- There's an Ubuntu server running as a virtual machine on a Windows 7 box
- Said server runs a LAMP stack (Linux, Apache, MySQL, PHP)
- We've got Adobe Creative Cloud
- We've got both the FTP and SFTP connections to the server working in Dreamweaver
The goal is to master creating content with Creative Cloud apps and post them to a web server. Adobe makes this very easy.
Dreamweaver now has site templates that give you a sample site which you can edit as you see fit. It's not the same as creating one from scratch, but as I have no design training, they're great for me. I can lean on their proportions and artwork while I play with creating the content that lives inside.
My current idea is to create a home page on the server, only accessible from within the house, that has various sub-sites which do interesting things. Here are some of my ideas:
- Daily scrape the California rainfall totals and plot Percent-of-Normal charts for a couple of California cities
- Blend Google Music and our family photos so we can play music while a slideshow runs
- Blend Pandora and our family photos to do the same thing
I picked out a template that gives me some basic navigation and have created a site on the server using it. I've stored my files on Creative Cloud so I have access to them everywhere and can edit them from any machine on the Internet. There are so many things to do now that as soon as I uploaded the site and had Dreamweaver working with the server, I sat paralyzed momentarily as to what to do next.

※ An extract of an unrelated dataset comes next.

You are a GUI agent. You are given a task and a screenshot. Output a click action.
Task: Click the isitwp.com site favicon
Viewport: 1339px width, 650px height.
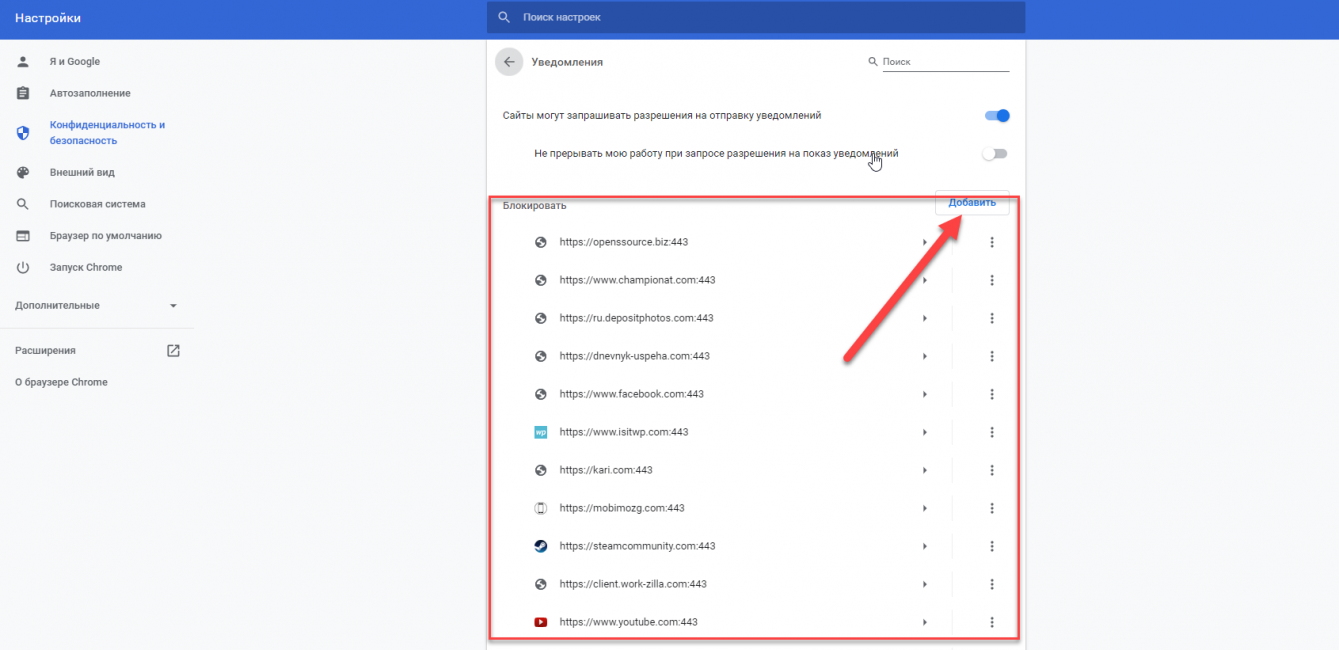[541, 432]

I think the first thing I'm going to tackle is the California rainfall totals chart. I've scraped web pages before with a PHP DOM parser, so I've got a start on that. The project will require me to learn MySQL databases to store the data and some kind of javascript graphing library. Here's the way forward now:
- Scrape the rainfall page and create an HTML table with the results for a single day
- Design and create the database table for the daily data
- Create a chron (regularly scheduled) job on the sever to scrape the rainfalls page and insert the data onto the table
- Find a javascript graphing library and plot the data
- Profit!
How Step 5 will be achieved is still a bit murky, but I'm sure we'll get there somehow.